Data entries

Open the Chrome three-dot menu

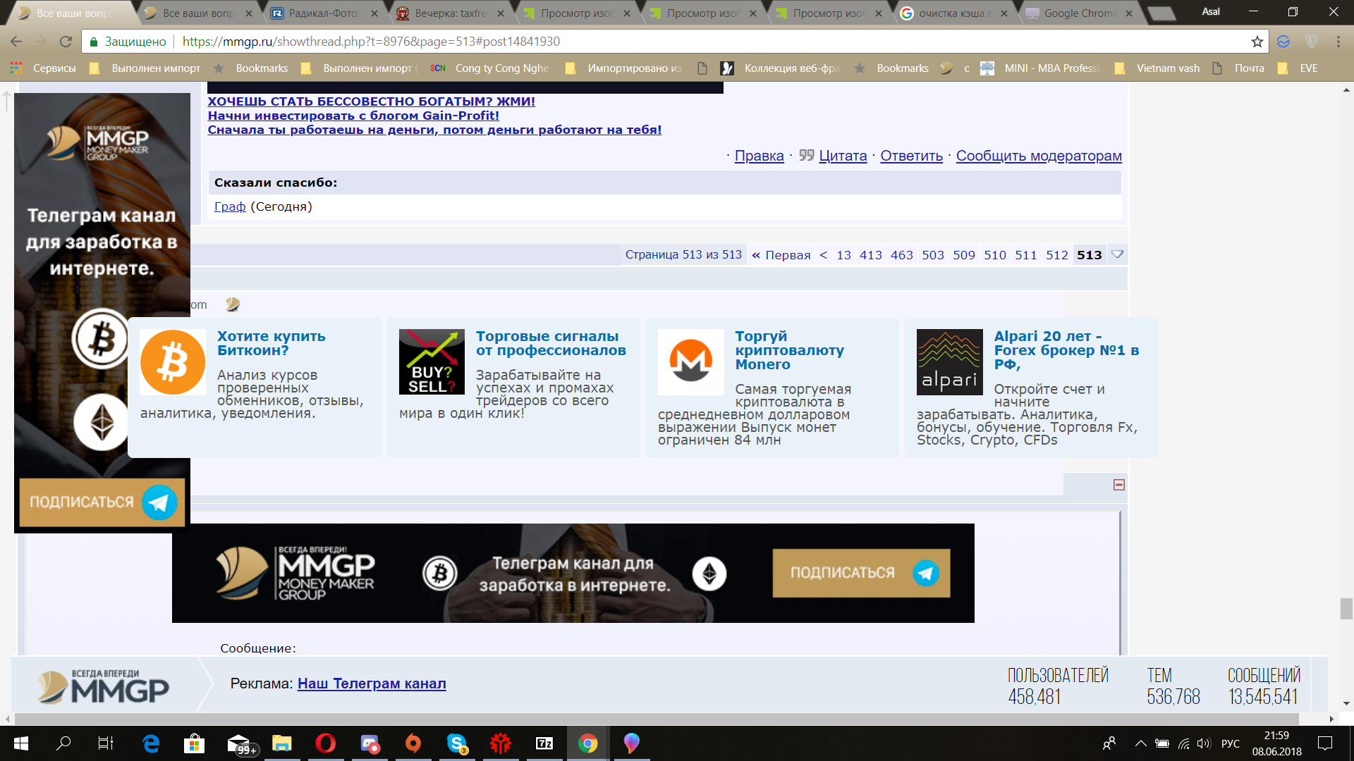point(1338,42)
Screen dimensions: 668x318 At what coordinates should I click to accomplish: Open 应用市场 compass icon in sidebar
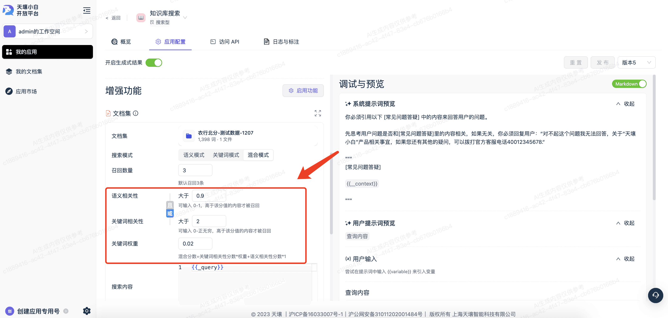coord(9,91)
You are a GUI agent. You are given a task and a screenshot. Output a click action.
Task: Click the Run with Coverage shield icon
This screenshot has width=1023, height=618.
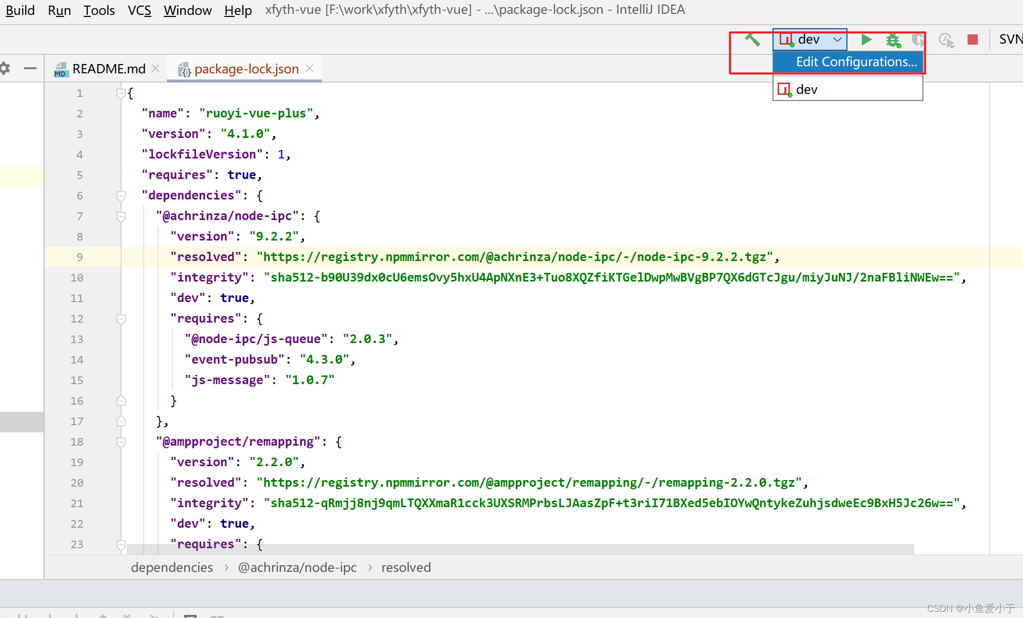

Activity:
Which lines run from the one containing "You are a GUI" to the end of the entries above? Write them out exactly, leaving out every picture.

Reply to the task:
You are a GUI agent. You are given a task and a screenshot. Output a click action.
Task: Click the Run with Coverage shield icon
This screenshot has width=1023, height=618.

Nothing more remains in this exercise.